**TEXT FOR ANALYSIS:**
%%

Monday, December 3, 2012

Report finds Madigan's head did not influence PTSD diagnoses

Army report backs Madigan leader
Finds Col. Dallas Homas did not use position to influence PTSD diagnoses
Staff writer
Published December 03, 2012

An Army investigation glowingly endorses the Madigan Army Medical Center commander who temporarily lost his post this year amid complaints about inconsistencies in the hospital’s post-traumatic stress disorder diagnoses.

The report found that Col. Dallas Homas “did not exert any undue influence over PTSD diagnoses, and that he acted appropriately enforcing standard medical guidelines,” according to a summary The News Tribune obtained through the Freedom of Information Act.

The Army relieved Homas from his command from February until August as part of its investigation into the forensic psychiatry program at the Army hospital south of Tacoma.

Madigan’s forensic team had the last say on behavioral health diagnoses in disability evaluations, and patients couldn’t understand why the team’s psychologists sometimes changed other doctors’ PTSD diagnoses to other conditions.

%%

**ENTRIES PROVIDED:**

%%

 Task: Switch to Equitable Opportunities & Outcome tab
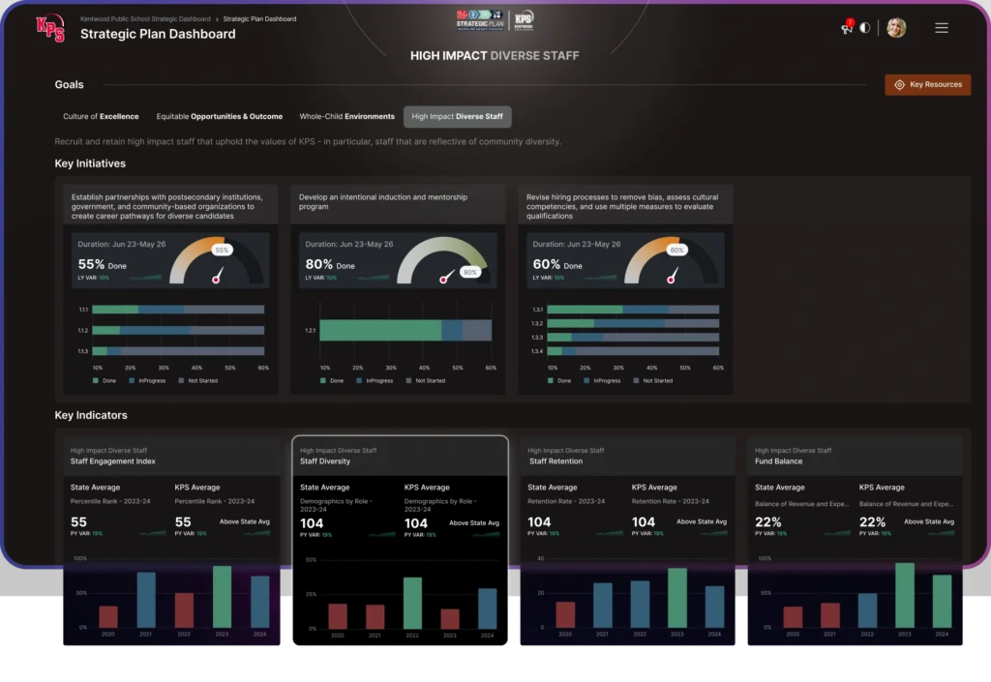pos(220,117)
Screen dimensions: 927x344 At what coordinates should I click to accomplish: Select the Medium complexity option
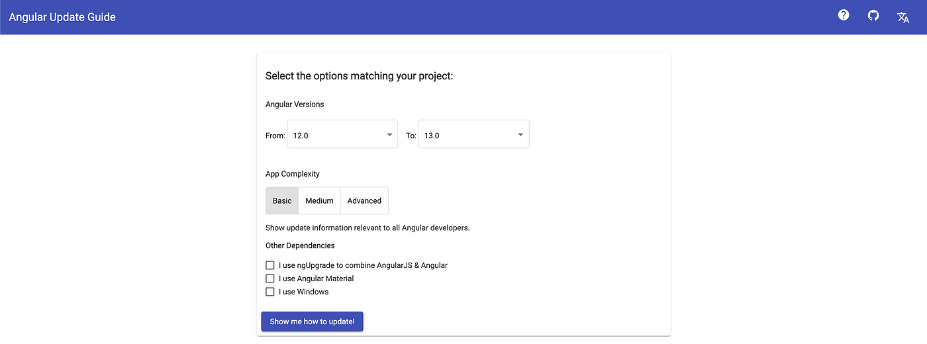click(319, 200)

%%
%%

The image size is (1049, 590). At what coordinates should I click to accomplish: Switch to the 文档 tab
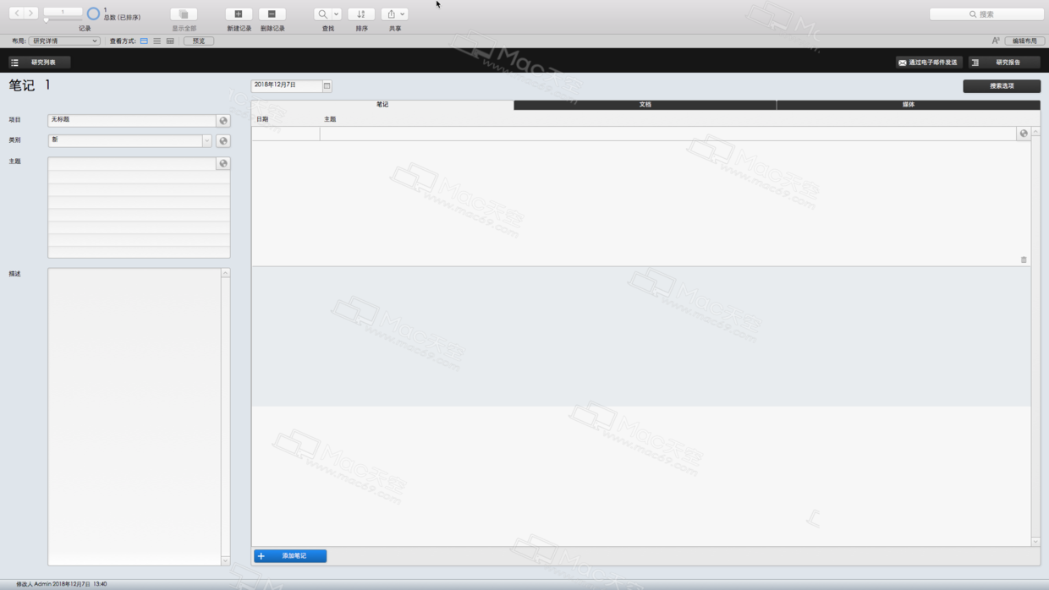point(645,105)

%%
%%

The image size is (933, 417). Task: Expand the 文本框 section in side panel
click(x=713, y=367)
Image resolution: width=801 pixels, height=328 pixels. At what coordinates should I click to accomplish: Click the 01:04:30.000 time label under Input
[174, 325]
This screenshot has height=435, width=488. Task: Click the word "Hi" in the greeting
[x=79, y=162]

%%

**YOUR INSTRUCTIONS:**
Answer these questions using the article about the Army report on Madigan's commander:
(a) How did The News Tribune obtain the report summary?
(b) During which months was Homas relieved of his command?
(c) Who had the last say on behavioral health diagnoses in disability evaluations?
The records are separate material and have nothing to do with the article about the Army report on Madigan's commander.

**ANSWER SECTION:**
(a) Through the Freedom of Information Act.
(b) From February until August.
(c) Madigan's forensic team.